James Wolcott is really good!
http://jameswolcott.com/archives/2005/06/kristol_ball.phpFor a tuff-talkin' Texan, President Bush is awfully punctilious about reporters' trying to double-dip questions during press conferences. During the one wrapped up a bit earlier today, he took a sarcastic swipe at a foreign reporter for picking up the "American trick" of asking two questions when the quota is one per customer. He's a stickler about that. Before the war Bush didn't know the crucial difference between the Sunnis and the Shiites, according to a NY Times magazine piece (on the eve of invasion he had to have it explained to him by an Iraqi exile), but this sort of infraction he pounces on like John Simon affronted by a dangling modifier. The press conference itself was mostly a familiar reiteration of his War on Terror halftime pep talk; more interesting was the byplay between Bill Kristol on Fox News and the shiny host, whose name escapes me but who seems to be competing with Fox's Shepard Smith to radiate avidity on camera -- they're brotherly chipmunk anchorman holograms. You can tell them apart because Shep is the one who really, really wants to do Jane Skinner like a Harlequin Romance ravisher and leave her panting for more in the hayloft.
But I digress.
What their chat boiled down to is that as a second-term president Bush doesn't have to heed the declining poll numbers over Iraq. He has the luxury of being unswayable. This was said by Kristol with the prissy superarrogance that we have come to expect from Beltway neocons, for whom no sacrifice is too great to make for the grand mission as long as some other chump is making it. Gazing into his Kristol ball, son of Irving said that Bush basically has a free hand for another year or so to defeat or at least subdue the insurgency, regardless of how much the press clamors and domestic support slides.

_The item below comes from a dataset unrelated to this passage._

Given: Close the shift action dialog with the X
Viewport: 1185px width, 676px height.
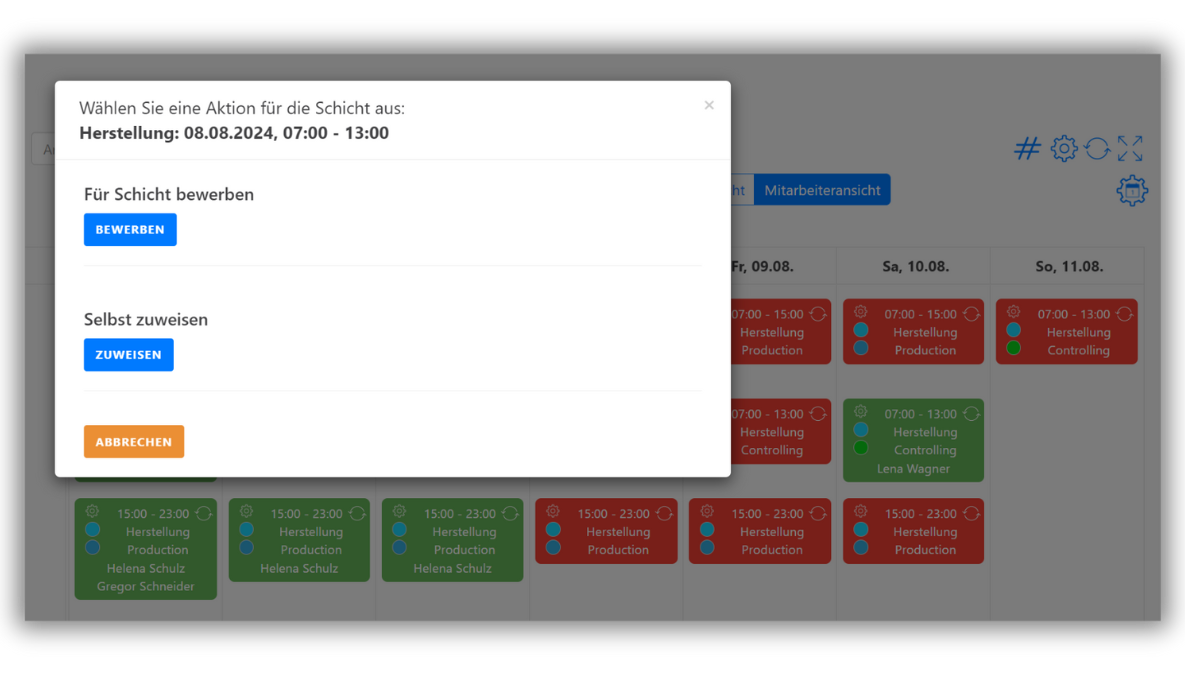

This marks a tactical shift from the stay-the-coursers. Only a few weeks ago, White House flacks and their shoeshiners in the media were shrugging off the bad poll numbers with "Hey, polls go up and down." You know, sorta like the stock market. You just gotta ride out these bumps. But now that it's clear even to Bush fantasists that the polls numbers on Iraq aren't going up and down, they're only going in one direction, and picking up speed as they descend, they're saying that the opinion of the American people must be discounted for their own good. The will of the people must take second place to the wiser, stronger will of those in charge. The most ludicrous poll-dismissing ploy was attempted by David Brooks, who harkened back to George Washington at Valley Forge. It was not a parallel flattering to Bush. George Washington served with his troops at Valley Forge, endured what they endured. Bush froze on 9/11 and hasn't done a single thing since that would inconvenience him, his supporters, or his Republican donors.
Historical parallels have lost their spine-stiffening efficacy. We're all Churchilled out, this isn't 1939 or 1865 or 1776, the disaster is unfolding here and now and in front of our eyes and if Republican conservatives want to persevere despite eroding support then they should pull all those future lobbyists and leeches out of the Heritage Foundation dorm and march them over to a recruiting station, where they can learn how to shoot off something besides their Rush-quoting mouths.
Here's what I'm wondering. Bush is making a major national address on Tuesday about Iraq. With each speech he masticated about Social Security "reform," approval for his non-existent program sagged. His sixty-day sales tour was a Willy Loman flop. Suppose he makes a rallying call on Tuesday and his poll numbers subsequently drop even more? I recall when LBJ would go before the nation with a televised address to shore up support on Vietnam, and it was too late, the nation had had enough. I'm not saying that will happen next week -- Bush's speechwriter may whip enough enough eloquence for a temporary boost in the polls -- but suppose it does? If Bush comes forward, and the American people recoil, I suspect a line of perspiration will begin to form even along Bill Kristol's thin upper lip.